$250K parks plan withers
Youngstown council plans to opposes it
YOUNGSTOWN — City council members say they will vote down a $250,000 request to use federal American Rescue Plan funds to pay for a park plan when they meet next week.
Council met for two hours Wednesday to discuss that request and one to spend $150,000 in ARP money to make improvements to parks around the city.
The latter proposal has the support of council, but its members rejected the administration’s recommendation to spend $250,000 for the park plan. Council meets June 15 with both park ARP requests up for votes.
Council tabled both items at a May 18 meeting in order to get answers to questions.

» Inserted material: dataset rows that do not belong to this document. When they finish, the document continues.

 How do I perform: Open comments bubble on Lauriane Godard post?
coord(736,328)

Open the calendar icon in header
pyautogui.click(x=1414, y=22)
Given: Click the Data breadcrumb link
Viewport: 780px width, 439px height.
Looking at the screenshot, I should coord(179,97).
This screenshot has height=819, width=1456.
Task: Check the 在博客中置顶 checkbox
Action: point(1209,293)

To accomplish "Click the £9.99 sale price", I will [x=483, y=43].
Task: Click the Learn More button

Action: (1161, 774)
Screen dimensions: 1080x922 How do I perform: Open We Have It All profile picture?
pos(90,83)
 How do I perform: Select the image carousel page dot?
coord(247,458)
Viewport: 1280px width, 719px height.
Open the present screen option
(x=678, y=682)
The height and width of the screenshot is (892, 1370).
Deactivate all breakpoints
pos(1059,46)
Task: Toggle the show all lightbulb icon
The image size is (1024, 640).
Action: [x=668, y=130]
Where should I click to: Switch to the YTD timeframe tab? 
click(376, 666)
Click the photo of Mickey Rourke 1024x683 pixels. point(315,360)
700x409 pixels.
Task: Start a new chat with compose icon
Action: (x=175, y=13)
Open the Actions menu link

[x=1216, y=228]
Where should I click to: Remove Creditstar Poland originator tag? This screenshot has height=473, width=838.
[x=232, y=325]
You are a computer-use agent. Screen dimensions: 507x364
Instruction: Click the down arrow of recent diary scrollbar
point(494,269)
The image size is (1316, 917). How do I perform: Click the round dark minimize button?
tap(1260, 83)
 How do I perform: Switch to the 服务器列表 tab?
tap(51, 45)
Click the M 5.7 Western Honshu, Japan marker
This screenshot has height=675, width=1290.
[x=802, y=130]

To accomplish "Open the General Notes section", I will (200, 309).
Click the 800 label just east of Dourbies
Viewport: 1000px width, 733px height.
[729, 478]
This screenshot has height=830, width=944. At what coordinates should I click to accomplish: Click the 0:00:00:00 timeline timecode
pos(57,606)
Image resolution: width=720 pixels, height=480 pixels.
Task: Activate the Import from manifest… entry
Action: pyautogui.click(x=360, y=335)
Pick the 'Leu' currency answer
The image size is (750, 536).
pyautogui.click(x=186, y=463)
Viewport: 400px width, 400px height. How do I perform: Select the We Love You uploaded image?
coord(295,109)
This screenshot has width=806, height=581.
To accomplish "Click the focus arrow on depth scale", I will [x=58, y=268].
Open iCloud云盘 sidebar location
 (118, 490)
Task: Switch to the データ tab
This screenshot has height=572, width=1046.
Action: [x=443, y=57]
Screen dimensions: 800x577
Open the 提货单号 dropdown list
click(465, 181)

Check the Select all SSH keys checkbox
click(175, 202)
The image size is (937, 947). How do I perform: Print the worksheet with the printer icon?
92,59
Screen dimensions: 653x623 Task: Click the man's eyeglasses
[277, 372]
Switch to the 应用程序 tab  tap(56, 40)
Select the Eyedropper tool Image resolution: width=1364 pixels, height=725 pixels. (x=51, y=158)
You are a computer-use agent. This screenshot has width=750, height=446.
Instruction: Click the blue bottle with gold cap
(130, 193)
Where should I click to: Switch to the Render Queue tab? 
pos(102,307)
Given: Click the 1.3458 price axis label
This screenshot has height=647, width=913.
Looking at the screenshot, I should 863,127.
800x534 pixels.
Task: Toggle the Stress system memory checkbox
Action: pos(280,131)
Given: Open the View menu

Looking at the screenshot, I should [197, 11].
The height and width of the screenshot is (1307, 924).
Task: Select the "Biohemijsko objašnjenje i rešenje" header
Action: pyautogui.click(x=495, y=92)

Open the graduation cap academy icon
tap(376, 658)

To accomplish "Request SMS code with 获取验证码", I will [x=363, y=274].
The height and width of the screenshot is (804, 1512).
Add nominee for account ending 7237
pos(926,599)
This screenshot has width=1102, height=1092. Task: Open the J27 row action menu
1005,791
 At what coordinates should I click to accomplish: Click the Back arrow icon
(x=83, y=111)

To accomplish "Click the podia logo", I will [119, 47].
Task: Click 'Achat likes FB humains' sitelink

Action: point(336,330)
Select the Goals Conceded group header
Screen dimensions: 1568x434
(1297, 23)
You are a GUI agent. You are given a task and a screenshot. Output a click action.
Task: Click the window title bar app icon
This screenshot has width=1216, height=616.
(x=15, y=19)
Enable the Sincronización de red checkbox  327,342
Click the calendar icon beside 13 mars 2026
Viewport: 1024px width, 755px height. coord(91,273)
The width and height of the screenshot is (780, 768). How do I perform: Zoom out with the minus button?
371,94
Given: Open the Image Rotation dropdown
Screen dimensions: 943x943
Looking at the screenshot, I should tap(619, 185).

The administration wants the ARP funding for what Dawn Turnage, the city’s parks and recreation director, described as a comprehensive park plan for the city that would tie in economic development opportunities to create new parks and improve the quality of life for residents.
But council members said there was no need to spend that amount of money on such a study.
“It sounds like something we can accomplish in the parks department and other city departments” along with city partners, Councilman Julius Oliver, D-1st Ward, said.
Councilwoman Basia Adamczak, D-7th Ward, provided a detailed proposal Wednesday to spend $9.4 million in ARP funds for parks and recreation, which was met with support from her fellow council members.
The proposal included $2.4 million — about $200,000 each to upgrade 12 existing parks — as well as $5.5 million for “significant” improvements to 10 park properties and $1.5 million for work to 10 sports fields and to close fields at MacDonell, Oak Park and Evergreen parks.
“We can do a lot of these things in-house,” Adamczak said. “I don’t think spending $250,000 on a comprehensive plan is the way to go. I don’t feel it’s advantageous to spend that money on a plan when we have the information. We know what’s needed at our parks. We should be working on execution now.”
Turnage said the $250,000 was “on the higher end” and “I don’t think we’d get to that amount.”
But council members weren’t interested in spending anything close to that for a plan.
Council members said they would consider spending a much smaller amount on a long-term study of the city’s parks at a later date.
“Once we make our improvements, we can have an outside consultant give us a 10-year plan,” Councilwoman Lauren McNally, D-5th Ward, said.
Council members agreed to have a meeting later this month to discuss the possible long-term study.
Council agreed Wednesday to vote next week in favor of spending $150,000 in ARP funds to make various improvements to parks throughout the city.
Council members tabled that proposal last month because it wanted a list of what was to be done with the $150,000. It wasn’t provided to council until Wednesday.
The money would be used to replace and repair pavilions at three parks, make repairs to playground equipment at two parks, do work at the Henry Stambaugh Golf Course and replace picnic tables, benches and trash / recycling containers at 10 parks and the Northside Pool as well as install a shade structure at the pool.
Council members said they wanted the list to make sure that work they want to do at parks in their wards with the $2 million each of them received from the city’s $82,773,370 ARP allocation wouldn’t be duplicated.
“Some of these are Band-Aids that are needed now and the long-term plan won’t be implemented for this summer,” Nikki Posterli, the mayor’s chief of staff and director of the city’s community planning and economic development department, said. “While the parks are being used, these are safety issues.”
To date, none of the $14 million — $2 million per ward — has been spent by council. Council approved the allocation April 6.